Albert C. Johnston (born 1900/1901 – June 23, 1988) was a doctor who, along with his family, passed as white in Gorham and then Keene, New Hampshire. William Lindsay White wrote a Reader's Digest article about the family and a short book was published from it in 1948. In 1949 a film adapted from the book about the family was released. Both the film and book were titled Lost Boundaries and were based on the family's experiences. In 1989 a follow-up film, Lost Boundaries Reunion was made with interviews of family members.
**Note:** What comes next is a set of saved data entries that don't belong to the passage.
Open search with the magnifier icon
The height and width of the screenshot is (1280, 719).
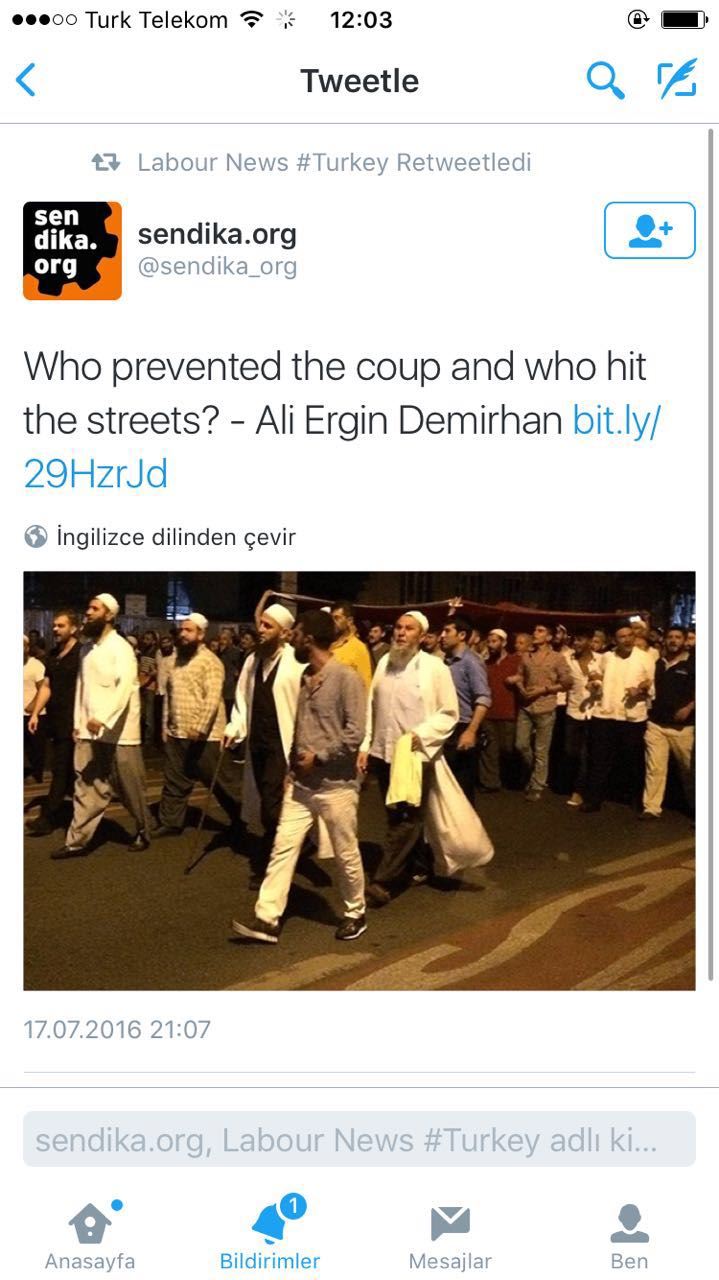tap(605, 80)
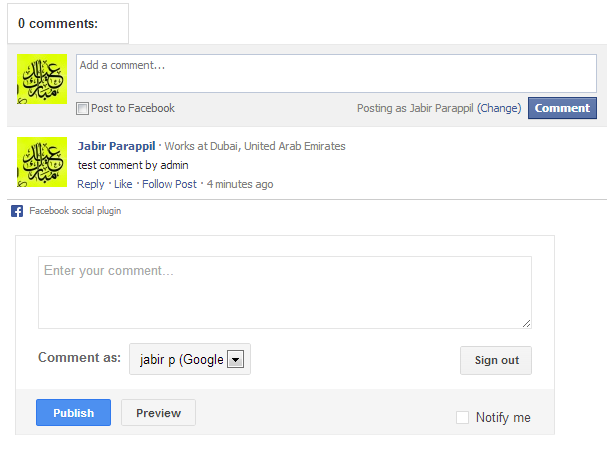
Task: Open the Facebook social plugin link
Action: click(75, 211)
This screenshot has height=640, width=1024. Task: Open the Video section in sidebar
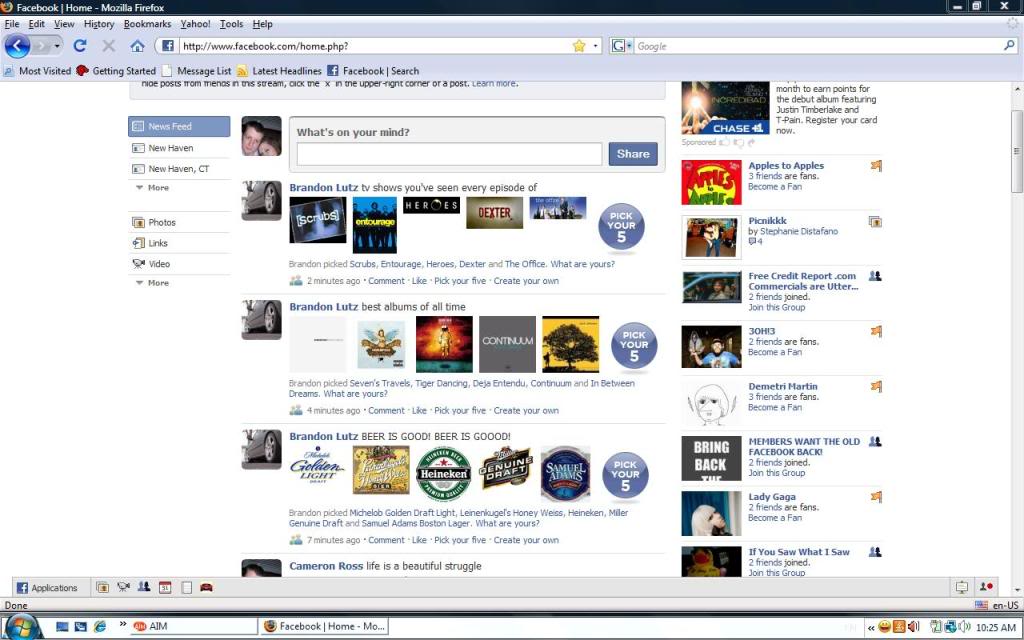(159, 263)
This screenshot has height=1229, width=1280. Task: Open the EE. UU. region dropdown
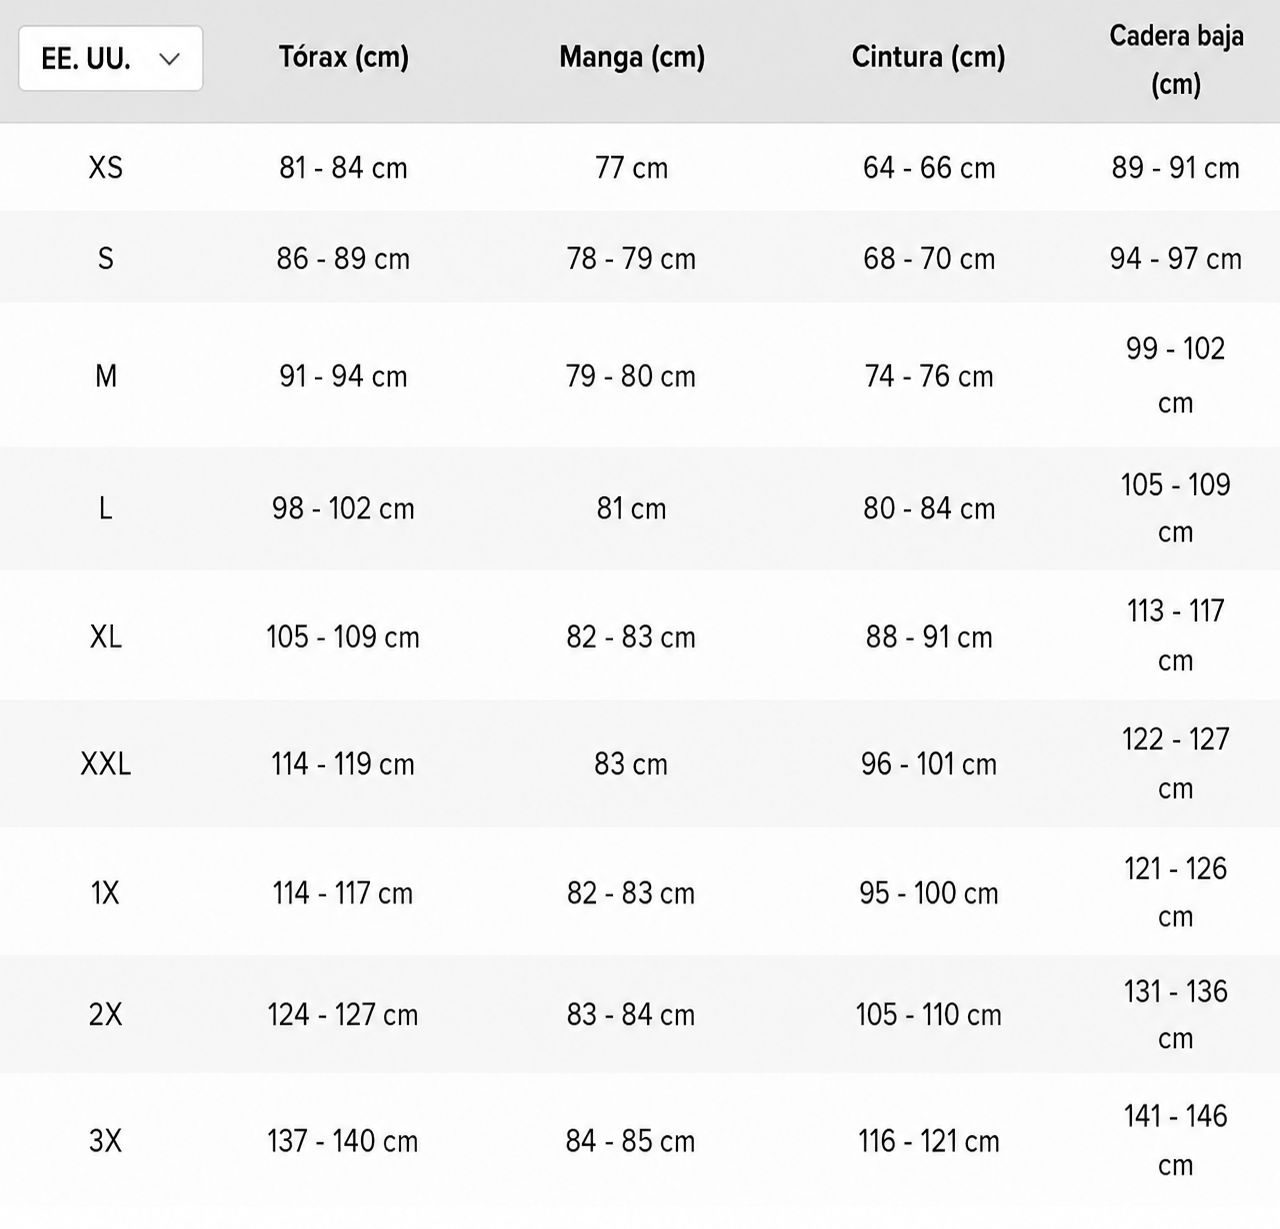[111, 59]
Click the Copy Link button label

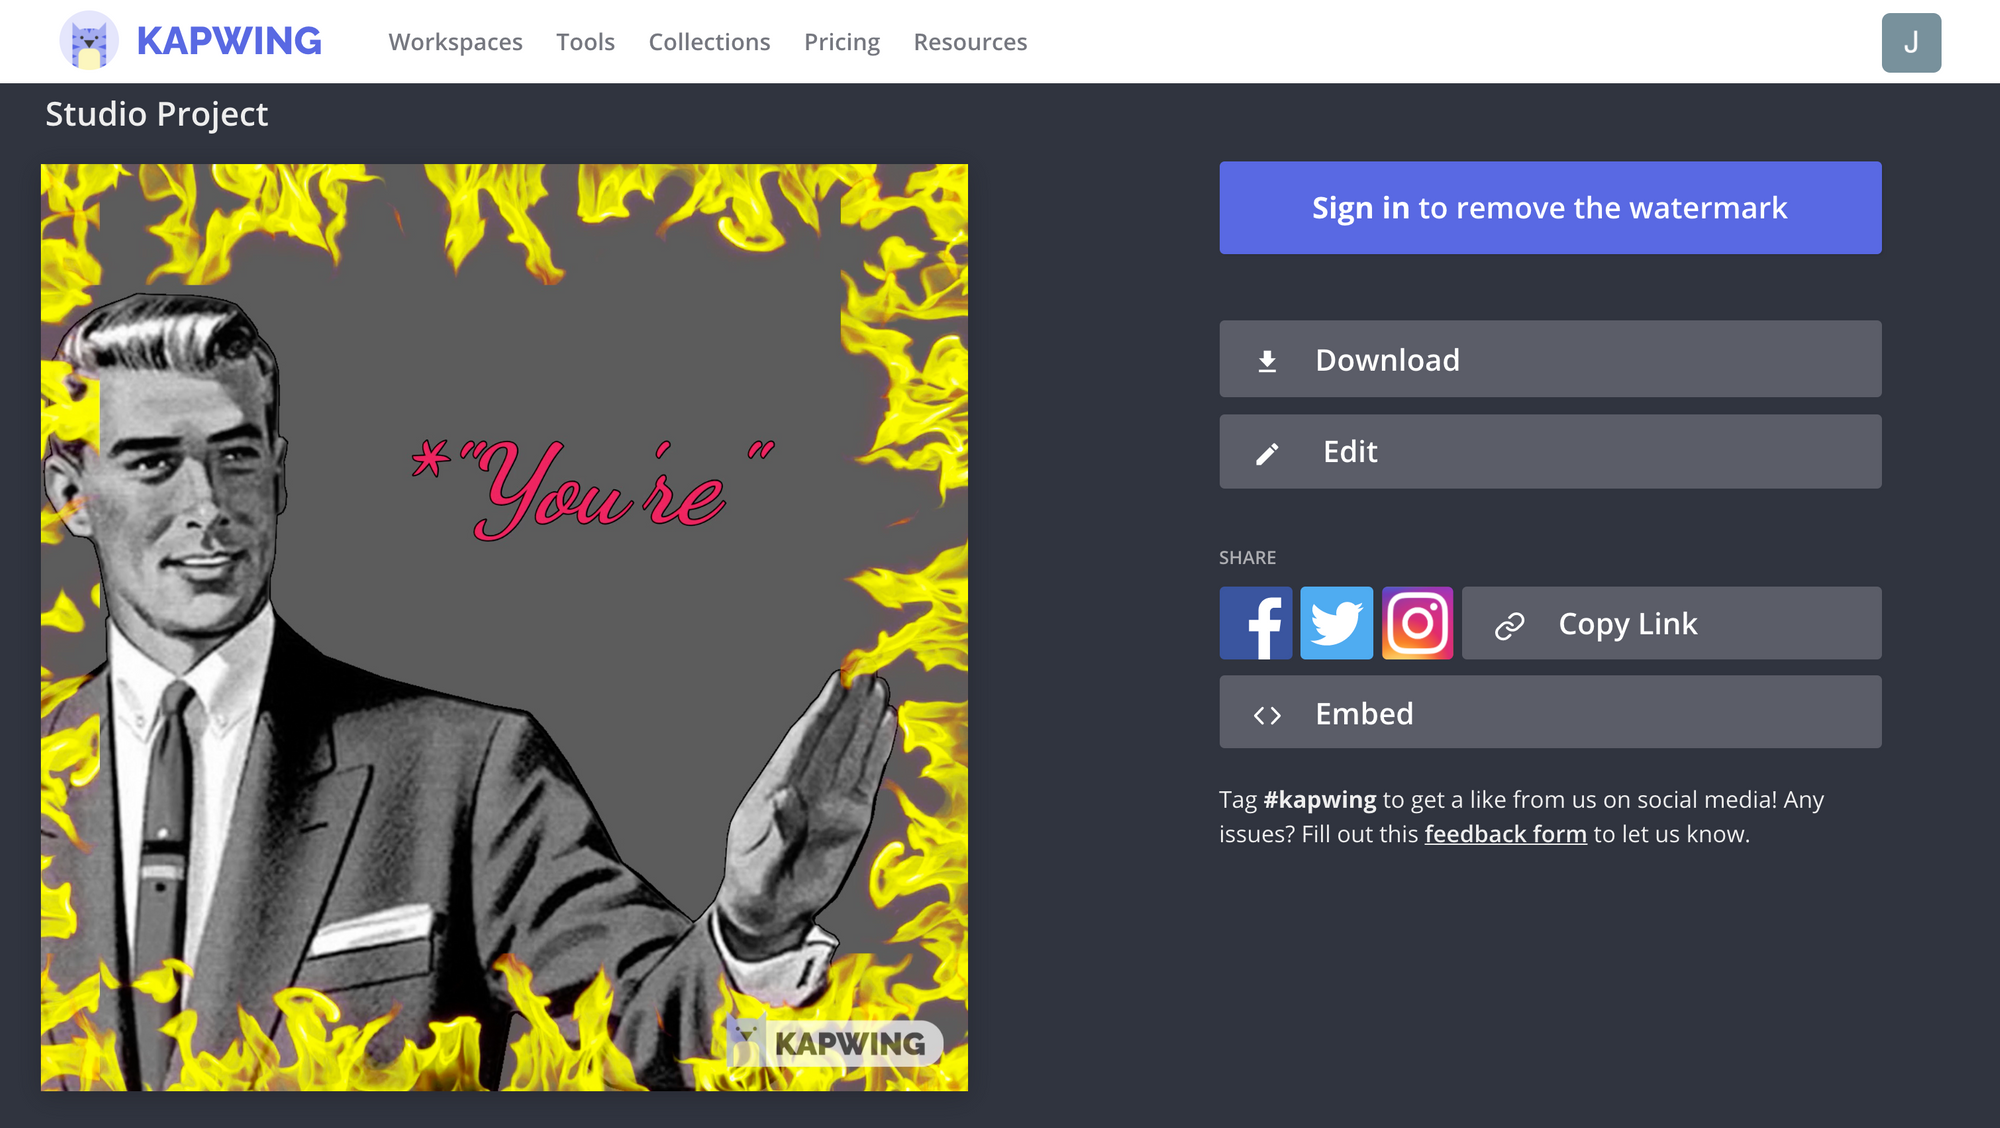1627,624
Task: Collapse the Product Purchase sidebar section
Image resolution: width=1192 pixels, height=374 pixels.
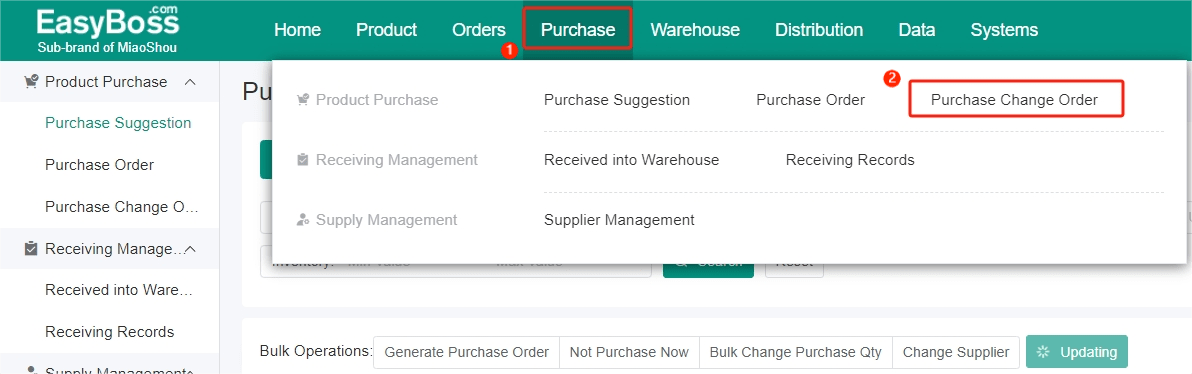Action: pos(191,81)
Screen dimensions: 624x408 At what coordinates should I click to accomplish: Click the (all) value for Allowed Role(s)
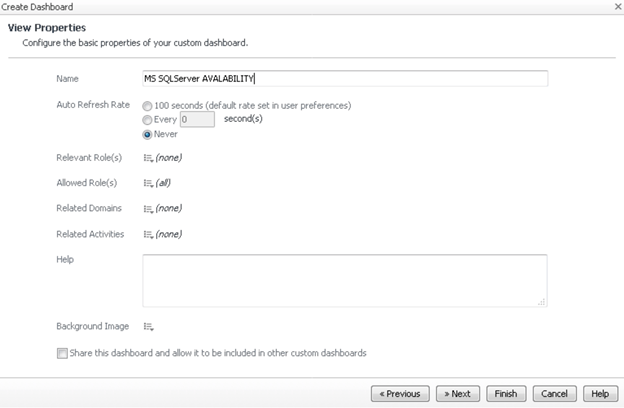coord(164,183)
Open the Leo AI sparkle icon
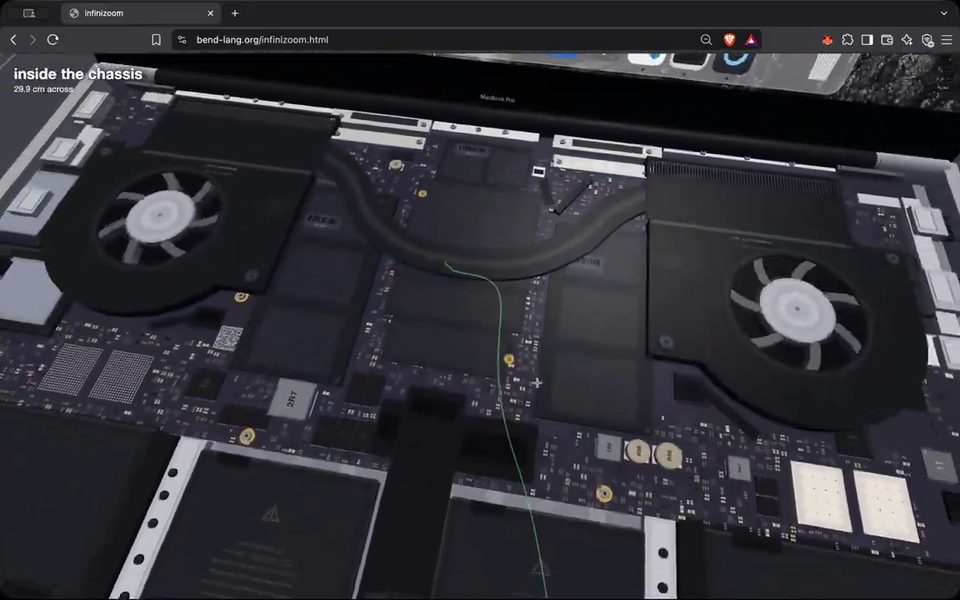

Johnston was from Chicago and studied at Rust College. He interned at Maine General Hospital. Johnston had trouble finding work but was eventually able to secure employment as a doctor by passing as white. He was a country doctor and radiologist in Gorham and Keene, New Hampshire. He entered the Navy as a commissioned officer but the offer was rescinded. He eventually uncovered that the decision was a result of his ethnic background.

His son, Albert C. Johnston Jr., one of four children, composed music including songs used in the film about the family. After working in Keene until the mid-1960s, Johnston Sr moved to the island of Kauai and worked as a radiologist at Wilcox Memorial Hospital; he died at the age of 87 at Castle Medical Center after being treated for chest congestion. He was buried in Keene.

Except for supporting cast members, white actors were used for the film. The film was banned in Atlanta and Memphis.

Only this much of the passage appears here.